* Exercise
Change "circle icon" to "round icon" in the lines starting at "Task: Click the blue Net Assets color swatch" and ending at "click(161, 170)", and give those lines again with nothing else altered.

— start of Records for processing —

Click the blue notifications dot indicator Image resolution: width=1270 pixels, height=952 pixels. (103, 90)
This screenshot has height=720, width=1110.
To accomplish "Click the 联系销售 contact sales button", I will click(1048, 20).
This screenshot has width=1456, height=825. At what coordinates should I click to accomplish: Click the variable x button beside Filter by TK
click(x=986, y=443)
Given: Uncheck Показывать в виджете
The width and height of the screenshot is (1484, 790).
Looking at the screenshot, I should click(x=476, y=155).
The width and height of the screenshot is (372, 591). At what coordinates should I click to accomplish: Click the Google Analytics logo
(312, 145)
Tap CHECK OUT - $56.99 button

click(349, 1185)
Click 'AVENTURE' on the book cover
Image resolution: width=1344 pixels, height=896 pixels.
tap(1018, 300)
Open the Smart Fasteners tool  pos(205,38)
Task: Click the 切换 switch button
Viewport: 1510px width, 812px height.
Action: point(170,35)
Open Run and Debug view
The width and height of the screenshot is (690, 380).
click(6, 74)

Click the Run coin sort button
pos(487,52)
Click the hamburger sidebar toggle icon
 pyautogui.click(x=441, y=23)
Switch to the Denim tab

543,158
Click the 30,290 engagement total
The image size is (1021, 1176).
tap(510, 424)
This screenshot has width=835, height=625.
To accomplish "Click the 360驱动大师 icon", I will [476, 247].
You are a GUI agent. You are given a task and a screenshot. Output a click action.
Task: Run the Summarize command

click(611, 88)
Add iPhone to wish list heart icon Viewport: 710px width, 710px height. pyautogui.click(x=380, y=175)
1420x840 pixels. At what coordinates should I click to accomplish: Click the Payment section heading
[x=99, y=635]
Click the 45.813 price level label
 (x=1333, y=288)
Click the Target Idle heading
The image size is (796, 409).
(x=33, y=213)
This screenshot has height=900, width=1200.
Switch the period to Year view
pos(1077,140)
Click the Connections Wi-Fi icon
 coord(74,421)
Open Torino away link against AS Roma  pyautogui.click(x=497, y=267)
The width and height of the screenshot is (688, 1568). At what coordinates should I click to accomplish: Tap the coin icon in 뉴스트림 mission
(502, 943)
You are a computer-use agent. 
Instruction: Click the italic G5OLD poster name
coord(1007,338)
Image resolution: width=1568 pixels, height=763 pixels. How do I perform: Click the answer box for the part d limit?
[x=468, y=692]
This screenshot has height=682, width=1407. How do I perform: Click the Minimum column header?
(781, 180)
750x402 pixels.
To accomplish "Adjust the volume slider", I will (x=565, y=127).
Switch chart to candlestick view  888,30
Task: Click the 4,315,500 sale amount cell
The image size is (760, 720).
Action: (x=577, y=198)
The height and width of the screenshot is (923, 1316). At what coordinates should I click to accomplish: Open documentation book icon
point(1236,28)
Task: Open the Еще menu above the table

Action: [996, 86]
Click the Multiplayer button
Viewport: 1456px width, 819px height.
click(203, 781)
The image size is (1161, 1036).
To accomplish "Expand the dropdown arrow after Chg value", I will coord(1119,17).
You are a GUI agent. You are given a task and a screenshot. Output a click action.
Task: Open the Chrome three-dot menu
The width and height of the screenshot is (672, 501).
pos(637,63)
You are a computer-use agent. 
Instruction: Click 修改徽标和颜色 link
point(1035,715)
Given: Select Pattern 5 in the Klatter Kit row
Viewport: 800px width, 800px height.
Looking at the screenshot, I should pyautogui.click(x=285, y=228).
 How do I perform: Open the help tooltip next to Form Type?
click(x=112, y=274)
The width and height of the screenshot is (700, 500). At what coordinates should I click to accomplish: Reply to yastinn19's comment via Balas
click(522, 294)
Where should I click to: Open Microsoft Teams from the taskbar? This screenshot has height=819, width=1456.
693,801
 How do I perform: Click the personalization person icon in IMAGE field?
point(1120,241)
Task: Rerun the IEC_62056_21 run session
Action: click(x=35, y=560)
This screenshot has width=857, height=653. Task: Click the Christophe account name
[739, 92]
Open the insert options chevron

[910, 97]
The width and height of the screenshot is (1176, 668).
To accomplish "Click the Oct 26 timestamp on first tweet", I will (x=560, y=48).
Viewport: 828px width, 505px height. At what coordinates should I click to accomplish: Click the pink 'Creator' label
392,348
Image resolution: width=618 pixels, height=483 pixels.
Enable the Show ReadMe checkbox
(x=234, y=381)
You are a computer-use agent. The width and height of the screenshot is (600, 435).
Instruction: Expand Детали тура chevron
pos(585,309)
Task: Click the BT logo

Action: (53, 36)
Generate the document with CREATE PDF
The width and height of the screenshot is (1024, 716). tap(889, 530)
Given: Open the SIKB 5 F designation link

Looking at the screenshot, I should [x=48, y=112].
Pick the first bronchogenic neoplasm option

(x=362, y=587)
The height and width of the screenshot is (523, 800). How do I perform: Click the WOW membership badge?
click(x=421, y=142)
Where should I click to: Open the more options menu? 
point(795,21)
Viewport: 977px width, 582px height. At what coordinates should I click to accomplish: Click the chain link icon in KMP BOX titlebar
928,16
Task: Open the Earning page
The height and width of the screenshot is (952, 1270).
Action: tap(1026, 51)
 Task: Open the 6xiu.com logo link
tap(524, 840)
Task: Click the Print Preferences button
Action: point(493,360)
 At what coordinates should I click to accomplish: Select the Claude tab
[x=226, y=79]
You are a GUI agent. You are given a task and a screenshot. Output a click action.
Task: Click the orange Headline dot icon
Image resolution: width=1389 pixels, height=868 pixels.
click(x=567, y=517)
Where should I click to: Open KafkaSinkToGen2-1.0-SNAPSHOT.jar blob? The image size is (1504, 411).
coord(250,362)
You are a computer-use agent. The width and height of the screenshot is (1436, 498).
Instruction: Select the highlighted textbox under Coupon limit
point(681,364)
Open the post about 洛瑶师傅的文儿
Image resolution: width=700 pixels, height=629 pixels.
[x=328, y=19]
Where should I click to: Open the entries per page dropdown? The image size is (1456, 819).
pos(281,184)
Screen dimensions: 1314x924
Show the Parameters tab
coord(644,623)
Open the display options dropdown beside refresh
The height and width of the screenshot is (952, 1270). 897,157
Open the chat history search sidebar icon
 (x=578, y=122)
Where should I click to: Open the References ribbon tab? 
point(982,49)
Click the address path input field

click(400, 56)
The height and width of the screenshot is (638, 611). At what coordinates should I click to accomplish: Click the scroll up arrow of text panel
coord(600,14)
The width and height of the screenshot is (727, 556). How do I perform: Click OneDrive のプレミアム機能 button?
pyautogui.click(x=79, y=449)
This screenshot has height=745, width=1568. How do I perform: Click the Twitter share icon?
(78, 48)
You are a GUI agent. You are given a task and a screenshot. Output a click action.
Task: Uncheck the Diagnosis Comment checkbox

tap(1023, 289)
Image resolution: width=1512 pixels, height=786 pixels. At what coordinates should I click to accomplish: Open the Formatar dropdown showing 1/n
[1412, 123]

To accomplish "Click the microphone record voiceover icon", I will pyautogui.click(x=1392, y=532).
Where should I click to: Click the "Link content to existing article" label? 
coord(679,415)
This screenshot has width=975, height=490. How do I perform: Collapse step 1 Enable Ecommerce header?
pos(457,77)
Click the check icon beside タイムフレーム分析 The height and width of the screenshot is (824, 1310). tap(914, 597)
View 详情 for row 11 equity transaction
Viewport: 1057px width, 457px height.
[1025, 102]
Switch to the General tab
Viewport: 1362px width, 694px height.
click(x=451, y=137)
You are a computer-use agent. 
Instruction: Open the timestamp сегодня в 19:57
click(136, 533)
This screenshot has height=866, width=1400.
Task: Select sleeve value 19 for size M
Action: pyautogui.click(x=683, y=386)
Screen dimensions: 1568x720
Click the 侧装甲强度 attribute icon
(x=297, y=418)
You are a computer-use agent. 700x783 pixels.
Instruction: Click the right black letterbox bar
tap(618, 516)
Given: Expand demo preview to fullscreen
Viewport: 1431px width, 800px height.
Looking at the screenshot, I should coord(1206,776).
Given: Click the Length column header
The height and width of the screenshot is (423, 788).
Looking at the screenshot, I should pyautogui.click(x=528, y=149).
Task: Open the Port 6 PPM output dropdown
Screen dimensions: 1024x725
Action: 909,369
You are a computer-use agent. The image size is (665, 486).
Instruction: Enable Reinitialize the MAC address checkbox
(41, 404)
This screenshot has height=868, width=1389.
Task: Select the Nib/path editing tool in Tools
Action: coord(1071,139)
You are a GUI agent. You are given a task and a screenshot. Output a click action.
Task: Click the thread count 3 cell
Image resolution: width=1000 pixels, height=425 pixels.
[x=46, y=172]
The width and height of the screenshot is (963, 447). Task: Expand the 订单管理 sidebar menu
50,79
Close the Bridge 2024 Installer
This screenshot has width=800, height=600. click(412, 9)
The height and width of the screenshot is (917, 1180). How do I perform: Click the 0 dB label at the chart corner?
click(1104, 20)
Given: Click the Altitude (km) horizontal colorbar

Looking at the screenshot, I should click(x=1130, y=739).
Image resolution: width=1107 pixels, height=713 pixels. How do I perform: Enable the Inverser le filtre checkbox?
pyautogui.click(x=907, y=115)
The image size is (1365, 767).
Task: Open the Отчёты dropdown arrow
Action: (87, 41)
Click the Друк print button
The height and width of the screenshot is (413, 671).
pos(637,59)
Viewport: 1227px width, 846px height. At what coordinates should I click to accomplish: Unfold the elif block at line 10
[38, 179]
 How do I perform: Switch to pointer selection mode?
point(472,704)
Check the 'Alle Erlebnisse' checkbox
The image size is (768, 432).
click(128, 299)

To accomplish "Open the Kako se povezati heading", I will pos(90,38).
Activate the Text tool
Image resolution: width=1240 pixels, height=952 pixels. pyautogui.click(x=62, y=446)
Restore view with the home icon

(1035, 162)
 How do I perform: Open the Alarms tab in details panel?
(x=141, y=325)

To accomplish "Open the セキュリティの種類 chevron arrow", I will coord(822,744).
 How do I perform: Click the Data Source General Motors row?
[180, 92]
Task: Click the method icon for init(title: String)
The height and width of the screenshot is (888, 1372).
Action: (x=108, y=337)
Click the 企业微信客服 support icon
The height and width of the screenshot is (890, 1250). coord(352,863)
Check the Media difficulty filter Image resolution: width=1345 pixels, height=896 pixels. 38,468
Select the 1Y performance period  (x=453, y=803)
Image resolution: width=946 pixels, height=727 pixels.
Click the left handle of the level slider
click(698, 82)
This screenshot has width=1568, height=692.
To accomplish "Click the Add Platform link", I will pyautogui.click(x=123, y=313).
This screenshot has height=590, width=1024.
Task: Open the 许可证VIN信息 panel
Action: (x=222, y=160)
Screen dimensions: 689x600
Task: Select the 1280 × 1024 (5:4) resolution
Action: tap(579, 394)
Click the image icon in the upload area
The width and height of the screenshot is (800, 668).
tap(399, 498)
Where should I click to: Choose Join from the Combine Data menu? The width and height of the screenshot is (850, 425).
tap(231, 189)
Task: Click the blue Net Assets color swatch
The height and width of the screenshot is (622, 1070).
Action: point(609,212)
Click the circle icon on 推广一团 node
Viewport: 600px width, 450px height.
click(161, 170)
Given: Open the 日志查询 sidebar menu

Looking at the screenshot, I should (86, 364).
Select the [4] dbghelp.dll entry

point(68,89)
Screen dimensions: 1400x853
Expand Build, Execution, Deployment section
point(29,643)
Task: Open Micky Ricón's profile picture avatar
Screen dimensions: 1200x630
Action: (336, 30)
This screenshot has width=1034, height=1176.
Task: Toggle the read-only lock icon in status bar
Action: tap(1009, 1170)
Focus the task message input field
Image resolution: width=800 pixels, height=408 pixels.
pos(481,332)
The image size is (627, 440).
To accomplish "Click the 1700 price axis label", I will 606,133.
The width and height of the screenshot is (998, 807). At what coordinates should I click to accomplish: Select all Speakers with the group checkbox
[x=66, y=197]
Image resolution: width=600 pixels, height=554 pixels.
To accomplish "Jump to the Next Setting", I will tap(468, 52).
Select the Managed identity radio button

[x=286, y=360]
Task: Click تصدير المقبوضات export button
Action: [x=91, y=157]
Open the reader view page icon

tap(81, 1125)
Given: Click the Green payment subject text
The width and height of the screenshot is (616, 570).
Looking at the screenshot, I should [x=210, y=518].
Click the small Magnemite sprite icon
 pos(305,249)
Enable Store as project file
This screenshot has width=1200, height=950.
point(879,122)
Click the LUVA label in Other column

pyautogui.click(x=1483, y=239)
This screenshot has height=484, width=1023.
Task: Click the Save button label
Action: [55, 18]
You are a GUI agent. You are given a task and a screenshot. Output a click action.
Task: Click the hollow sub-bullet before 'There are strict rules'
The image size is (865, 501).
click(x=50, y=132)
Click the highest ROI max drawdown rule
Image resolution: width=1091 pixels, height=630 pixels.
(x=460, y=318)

— end of Records for processing —

* Exercise result
Task: Click the blue Net Assets color swatch
The height and width of the screenshot is (622, 1070).
Action: point(609,212)
Click the round icon on 推广一团 node
Viewport: 600px width, 450px height.
click(161, 170)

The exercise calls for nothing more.